Play Is Free And Legal Doping
If the LEGO brick can help children unlock their potential and create a commitment to their learning process, then why should it not do the same for adults?
This question became the catalyst for change decades ago when the LEGO company faced many challenges. The answer to this question has since helped to grow the company and to expand the minds of countless LEGO SERIOUS PLAY participants.
The method of LEGO SERIOUS PLAY was developed over 20 years ago, partly for LEGO and partly by LEGO. The company needed to revitalize itself during a period when kids all over the world had turned their backs on the small plastic bricks. Kjeld Kirk Kristiansen, LEGO’s owner, wanted a new strategy that would unleash the full potential of the leadership team.
“Kjeld had this idea that people are smart. They go to work to do well. But somehow, that intention and that potential are not fully unlocked”, says Per Kristiansen from the company Trivium—a facilitator and a trainer of LEGO SERIOUS PLAY who has worked with the method for many years.
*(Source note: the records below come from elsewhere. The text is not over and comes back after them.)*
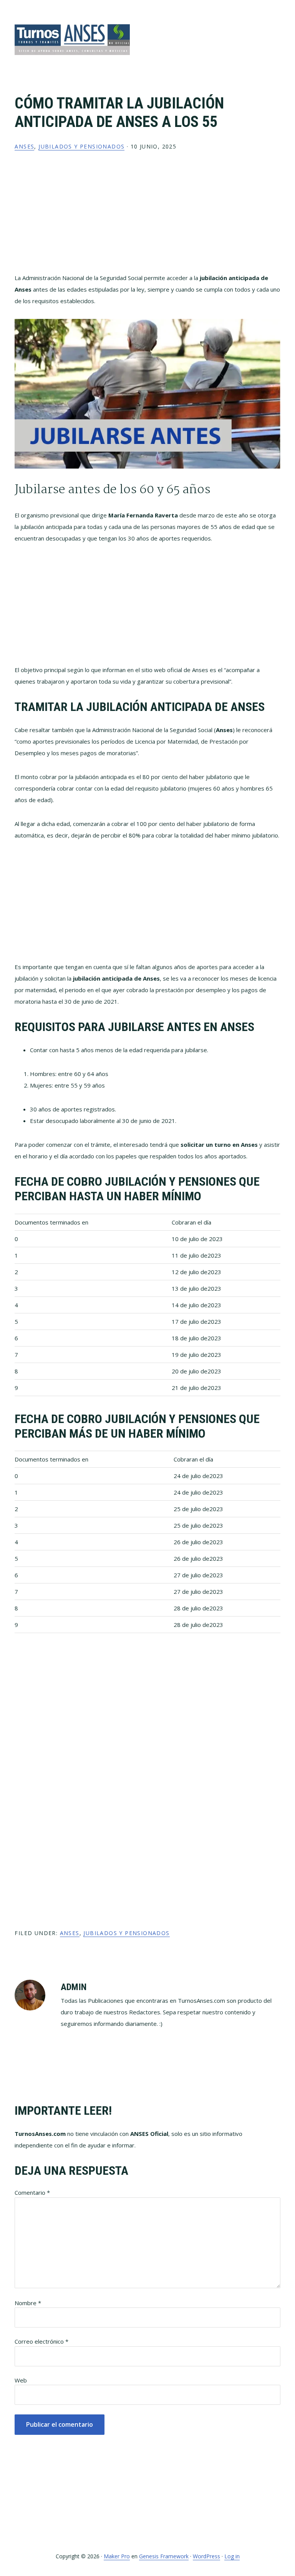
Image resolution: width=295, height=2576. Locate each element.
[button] (275, 29)
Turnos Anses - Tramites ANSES (72, 39)
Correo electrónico (41, 2341)
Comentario (32, 2192)
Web (21, 2380)
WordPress (206, 2556)
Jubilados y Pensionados (81, 146)
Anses (24, 146)
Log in (232, 2556)
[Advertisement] (147, 218)
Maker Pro (117, 2556)
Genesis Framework (164, 2556)
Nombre (28, 2303)
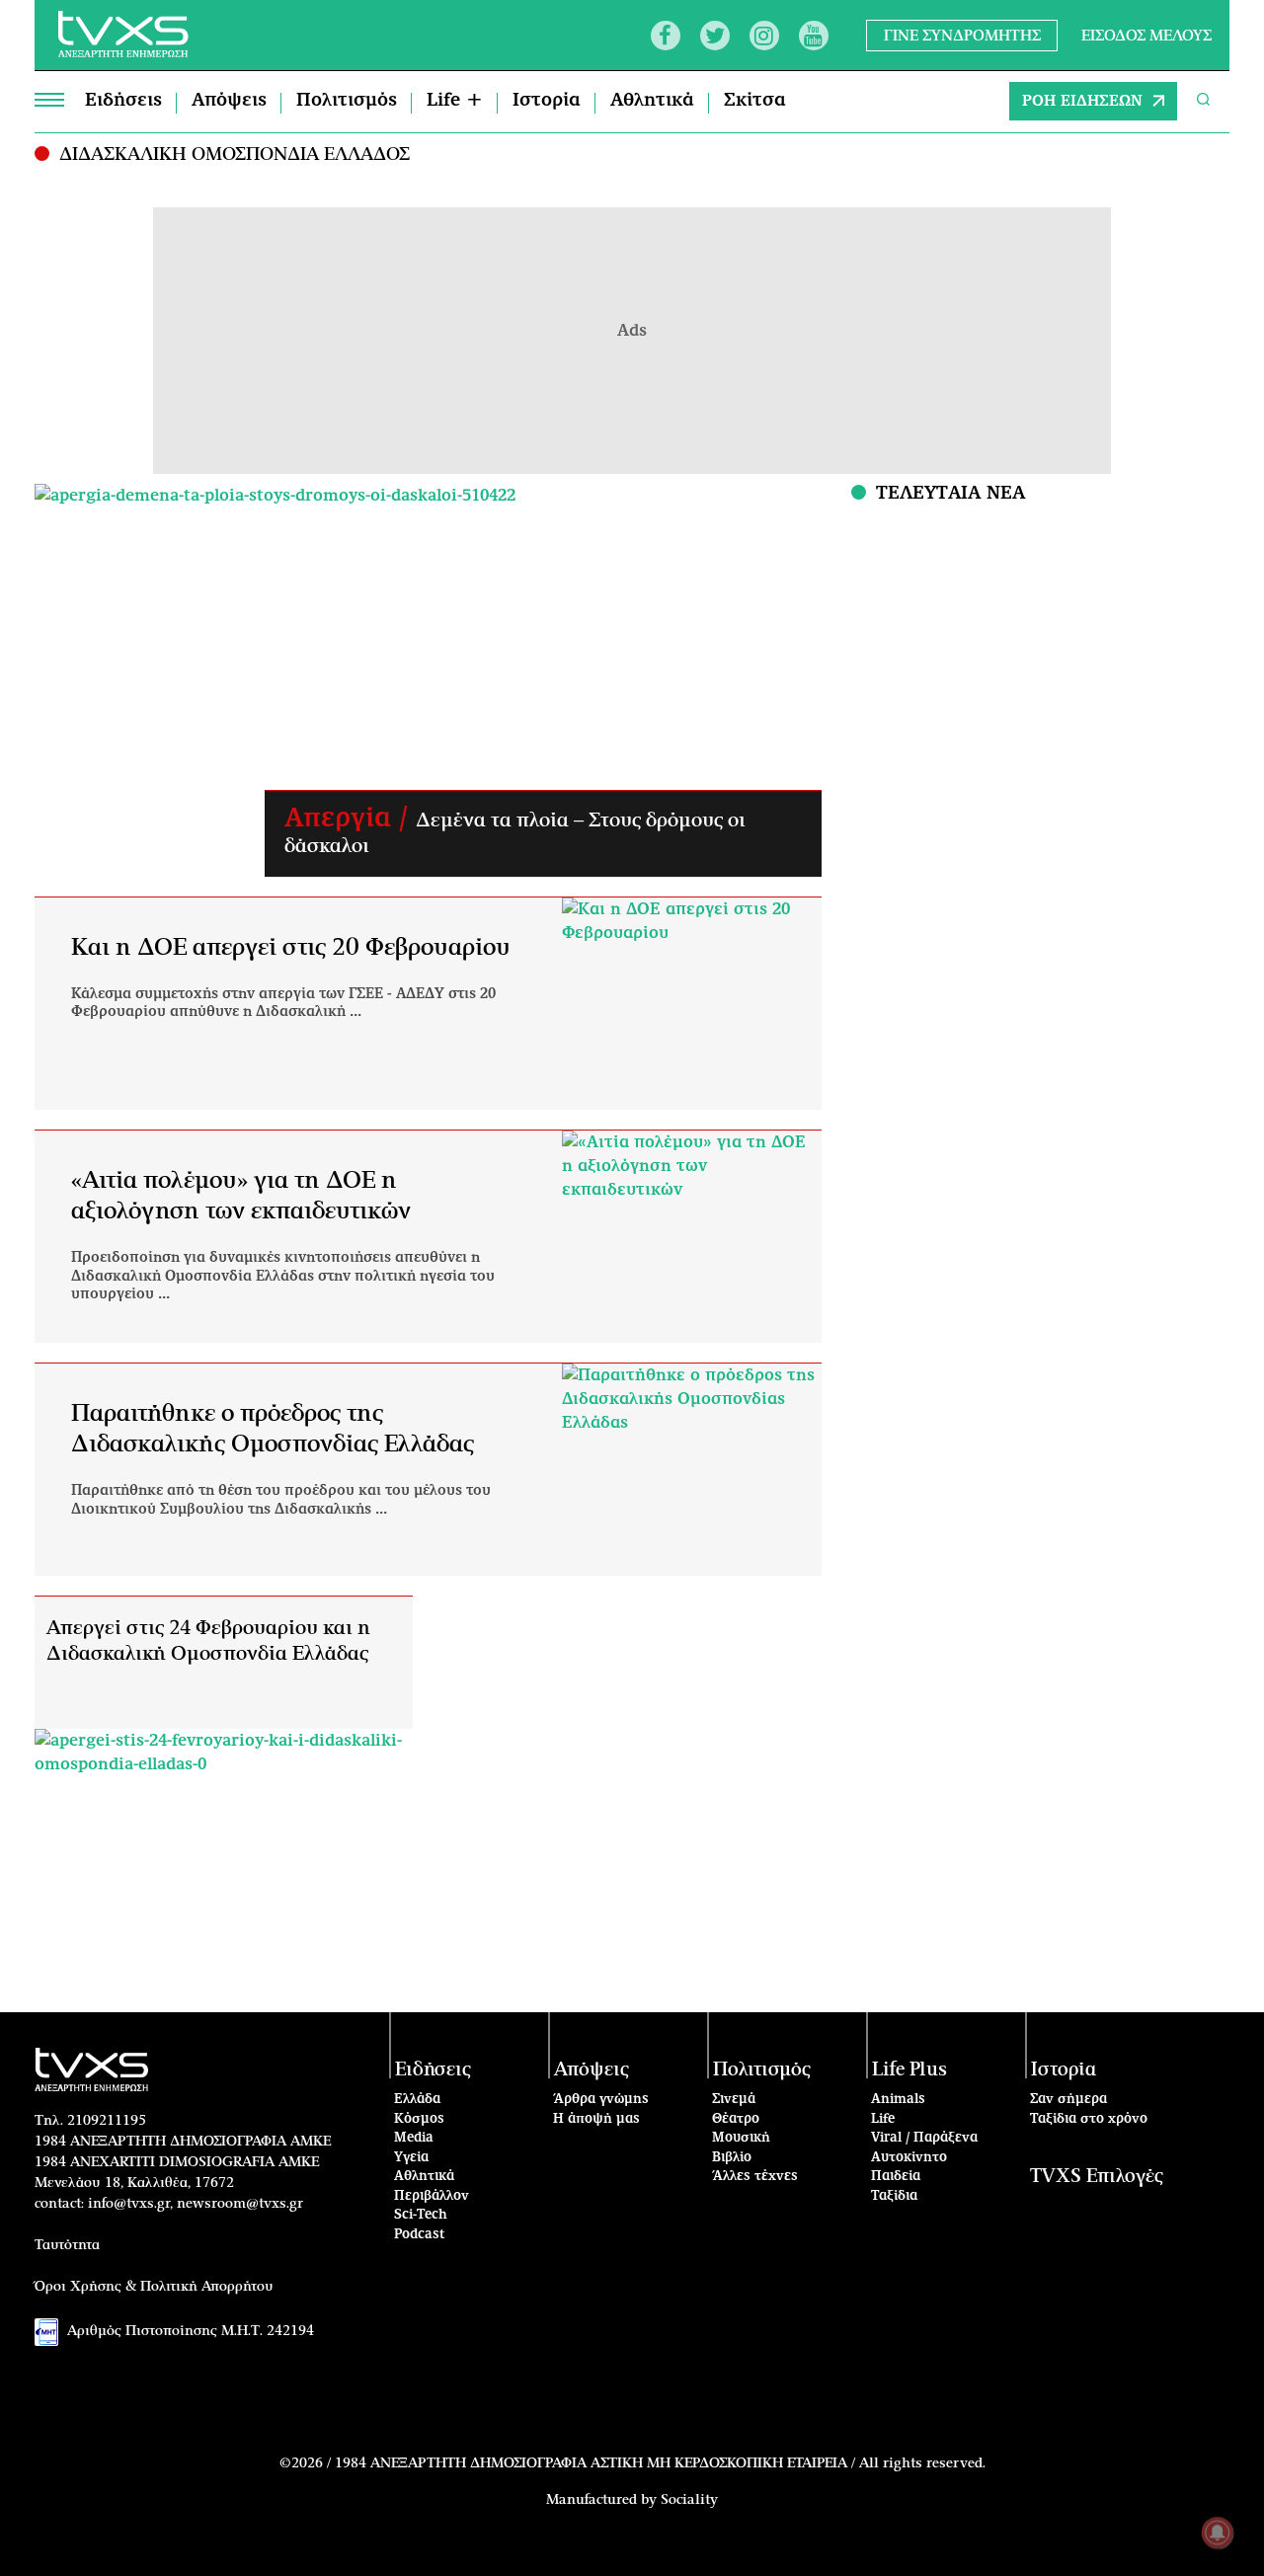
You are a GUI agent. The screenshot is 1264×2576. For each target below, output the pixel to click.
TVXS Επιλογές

Per joined the team very early, after the first pilots with different companies had proved the LEGO SERIOUS PLAY method worked.
“In the beginning, it was purely a strategy workshop. When we started to understand how it worked, we realised that it was not just a strategy—it was a method that could be used for many different things. LEGO SERIOUS PLAY helps people think and communicate, create solutions, and solve problems”, Per explains.
How It Works
LEGO SERIOUS PLAY works with a facilitator, such as Per Kristiansen, who asks someone a question to which they don’t know the answer, or they don’t think they do. The important thing is that it must be a question with more than one right answer.
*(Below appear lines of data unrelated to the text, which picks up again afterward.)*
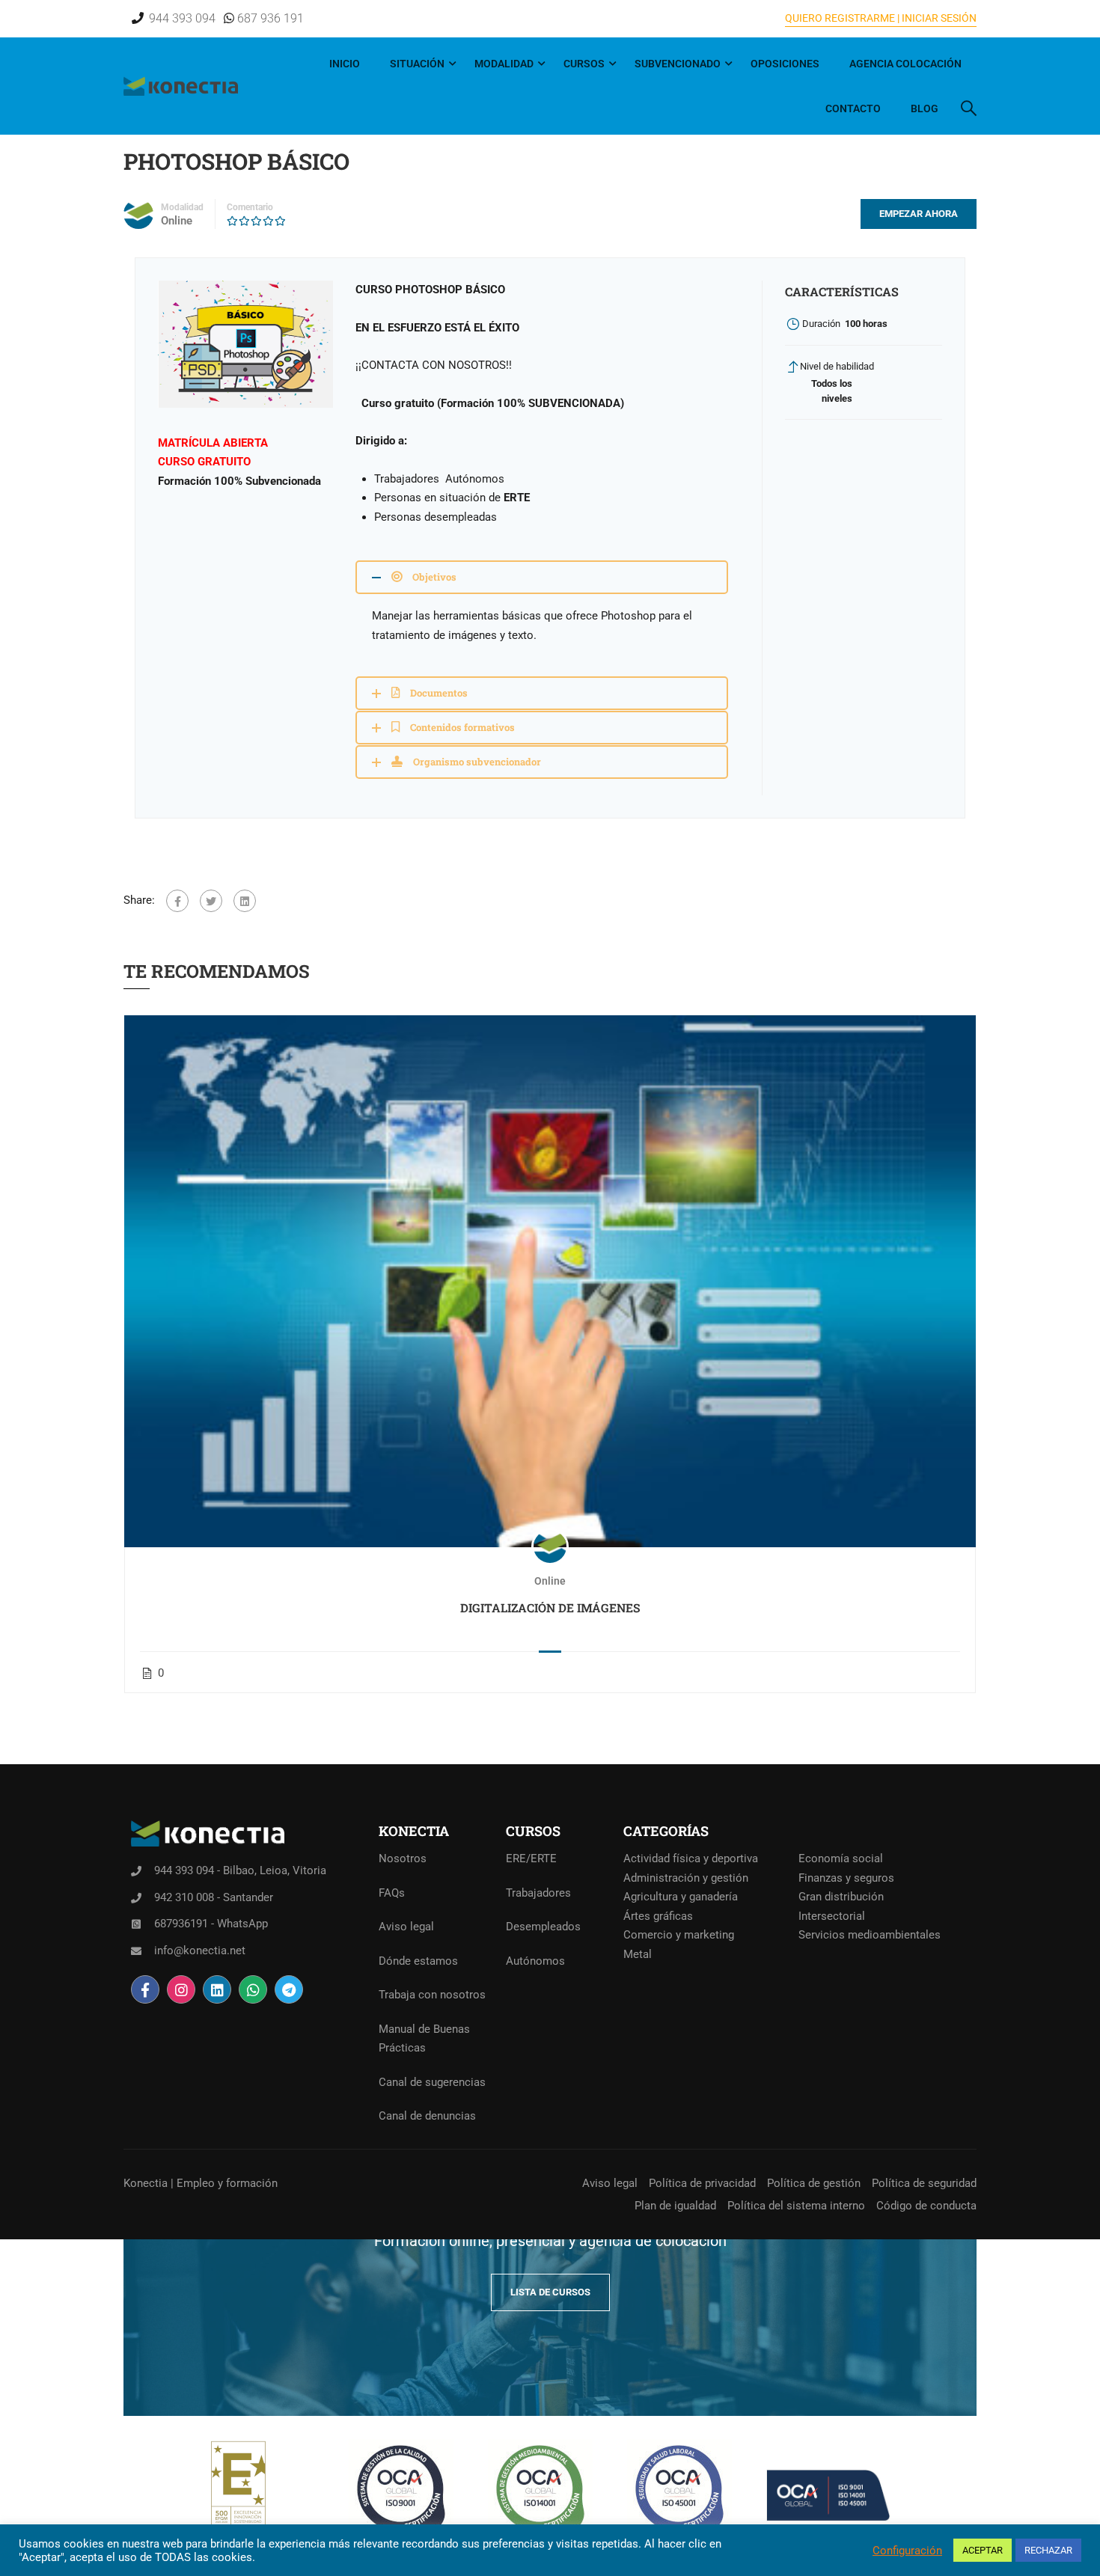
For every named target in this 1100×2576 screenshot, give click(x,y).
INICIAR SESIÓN (938, 18)
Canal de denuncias (427, 2116)
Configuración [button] (907, 2550)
“A question could be: What’s the value you want to create with 3daysofdesign? Then, the participants in the workshop build in LEGO Bricks what they think is the right answer… What you build is for sure different to what the other members of the team build because you build a metaphorical model of your answer. You build it, and then you share your story of what you built. People listen and then ask questions about your model, but they cannot interpret your model—they need to relate to what you have said”, he says.
Maybe you have a window in your model, and perhaps that window is closed. Then another person can ask you if it means anything that the window is closed. Only you can answer the question. People see and hear your story... We often talk about ‘listening with your eyes,’” he explains.
When building a LEGO model, you are building answers in your head through the use of your hands. You are essentially constructing new knowledge. Working with LEGO unlocks something that would otherwise be overlooked. Even the quiet, introverted type has the time to think before they answer, and they all get to say something. In this sense, the method helps to unlock their full potential.
The Response
Some people are anxious and worried at the beginning of the LEGO SERIOUS PLAY workshops. They think they’ll fail and they say to themselves:
“I have never played with LEGO bricks”, “I have not played since I was a child”, “It took me 15 years to become the CFO of this company, now I will look like an idiot playing with LEGO!”.
On the other side of the table, you have curious participants who can’t wait to get started.
“You also have the ones who believe that this will be a complete waste of time. But surprisingly enough, they tend to become the best participants. They care about the method when they realise what it does to them; when they realise that they think differently and that other people have understood them, they become very committed”, says Per.
“If I ask you to start building, you will probably build something you have built before. But if I ask you to build the value of 3daysofdesign, you will make new connections in your brain. Suddenly, the hammer that you are holding in your hand combined with the transparent brick becomes a metaphor. Our brains think in metaphors, and we use them for communication associations”, he explains.
Metaphors are emotional tags for the brain, and often their meanings can be more tangible than mere facts. What happens next in the LEGO SERIOUS PLAY method is that your colleagues will listen, see, and hear your built metaphors, and then remember them differently.
“If you have several paths for brain attention—visual, audio and tactile—people are more likely to remember. Playing does great things and makes the brain more flexible. When you play, you release dopamine and when that happens the brain is more open, and it's easier for it to make connections”, Per says.
Feeding the Brain Through Play
A quote that Per loves is from the writer Stuart Brown, who said:
“Play is like fertiliser for brain growth. It’s crazy not to use it.”
“Of course, a person can be successful without playing, but they will not be as successful as they would otherwise have been. This fertiliser for the brain is free. It's free doping, and it's legal doping”, he says.
“You must remember to play, but you also have to remember to play well. When you play, you are imagining; not implementing. Play creates a safe space where it's okay to explore and experiment”, he explains.
The Courage To Play
According to Per Kristiansen, a workshop with LEGO SERIOUS PLAY requires two things:
“It requires a courageous manager because it takes courage to bring in play, and it takes courage to listen to other people; it’s easy to ask a question but it's hard to listen. It also takes a complex problem with many elements we need to understand, and more than one correct answer." Per goes on to say: “When you are handling ambiguity, managing complexity, and creating in those cases, I cannot see how you can manage without play.”
He remembers another important quote from the writer and Nobel Prize winner George Bernard Shaw (1856-1950) who said:
"We don't stop playing because we grow old; we grow old because we stop playing."